--- Problem description ---
The data are to be restated in full, exactly as presented.

---

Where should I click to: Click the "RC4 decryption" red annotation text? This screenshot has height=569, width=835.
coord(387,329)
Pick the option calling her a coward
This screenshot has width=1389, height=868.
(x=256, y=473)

---

--- Response ---
Where should I click to: Click the "RC4 decryption" red annotation text? This screenshot has height=569, width=835.
coord(387,329)
Pick the option calling her a coward
This screenshot has width=1389, height=868.
(x=256, y=473)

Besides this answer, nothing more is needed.